Il Video nei vari frammenti autoconclusi, come veri e propri capitoli, ci conduce nei luoghi originari, nel tentativo di svelarne la complessità e il mistero. Una ricognizione stupefatta e sensuale condotta dentro un tempo bloccato, metafisico.

I singoli eventi sono scanditi da un uso liberato della parola che Mattia declina in ossimoriche associazioni semantiche: “ Gattoenigma dei miei stivali “, “ Nanoflussi oceanici “, ecc. Loro tendono ad alleggerire questo gioco efferato dell’immaginario più disinibito.

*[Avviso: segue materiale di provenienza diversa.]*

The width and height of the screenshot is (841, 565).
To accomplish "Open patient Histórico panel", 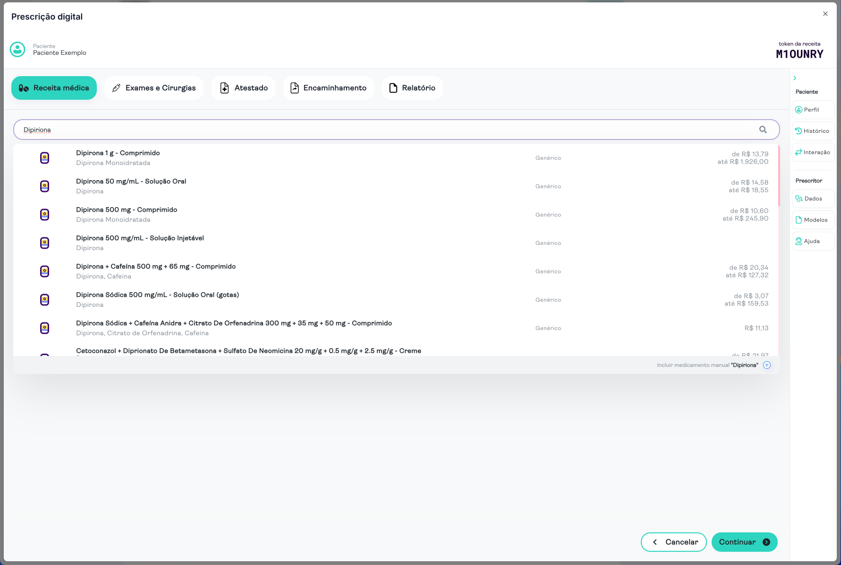I will coord(813,131).
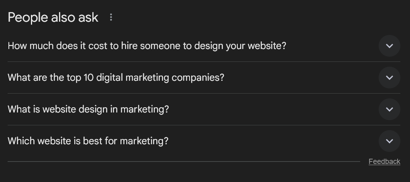The width and height of the screenshot is (410, 182).
Task: Expand the website design cost question chevron
Action: click(x=389, y=46)
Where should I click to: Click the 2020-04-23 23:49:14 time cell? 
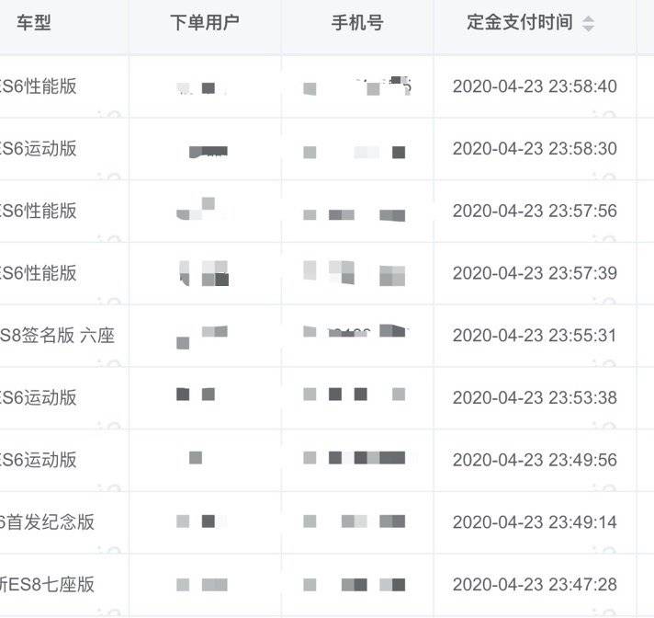(535, 522)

Ad accompagnare la proiezione del Video l’evento propone l’esposizione di due Intonaci assistiti, una Tempera assistita, e un grande Disegno a grafite su carta intelata.

Gianluigi Mattia nasce a Torino laureandosi in Scenografia. Nel ’64 si trasferisce a Roma, dove tuttora vive e lavora. Già docente della cattedra di decorazione nelle Accademie di Bologna, Firenze, Roma.

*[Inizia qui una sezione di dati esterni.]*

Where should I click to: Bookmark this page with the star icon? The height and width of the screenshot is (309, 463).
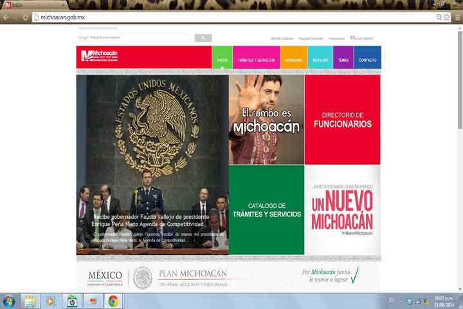(446, 17)
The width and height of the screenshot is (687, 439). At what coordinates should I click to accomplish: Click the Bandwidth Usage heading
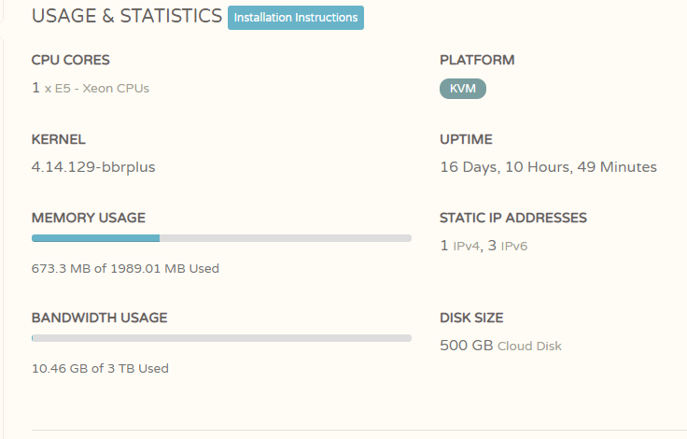click(100, 318)
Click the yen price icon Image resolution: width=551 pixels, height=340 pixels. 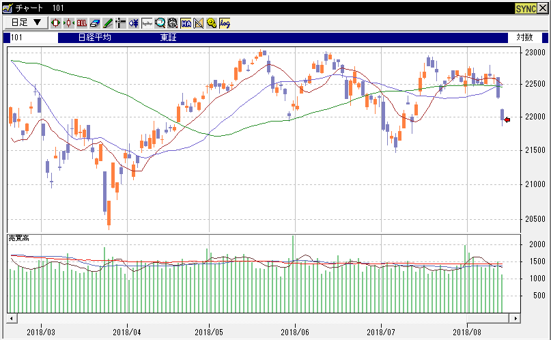tap(134, 23)
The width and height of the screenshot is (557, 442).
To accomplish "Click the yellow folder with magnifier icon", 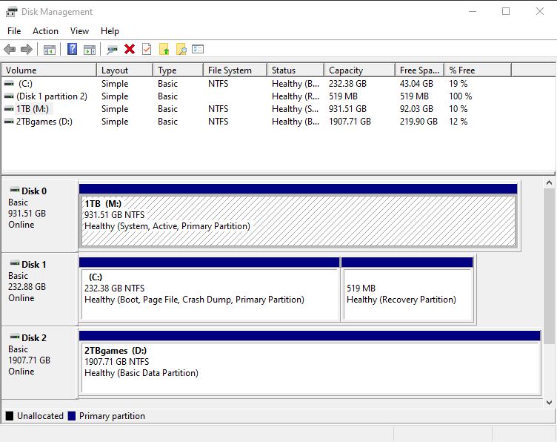I will (x=181, y=49).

Anche se molto coinvolto nelle vicende artistiche e sociali degli anni ’70 e ’80, si afferma sulla scena nazionale per una propria e forte identità di linguaggio e di ricerca, tuttora in atto. La sua instancabile visionarietà che estende alla scultura, in particolare a quella installativa, conferma comunque una sua forte adesione alla fisicità dell’immagine e del linguaggio, sfociando spesso in un linguaggio di contaminazione, richiamantesi al New-Dada statunitense, ma decisamente più italiano e europeo. La fisicità propria del suo linguaggio si conferma come peculiare e di grande emozionalità anche nel Disegno.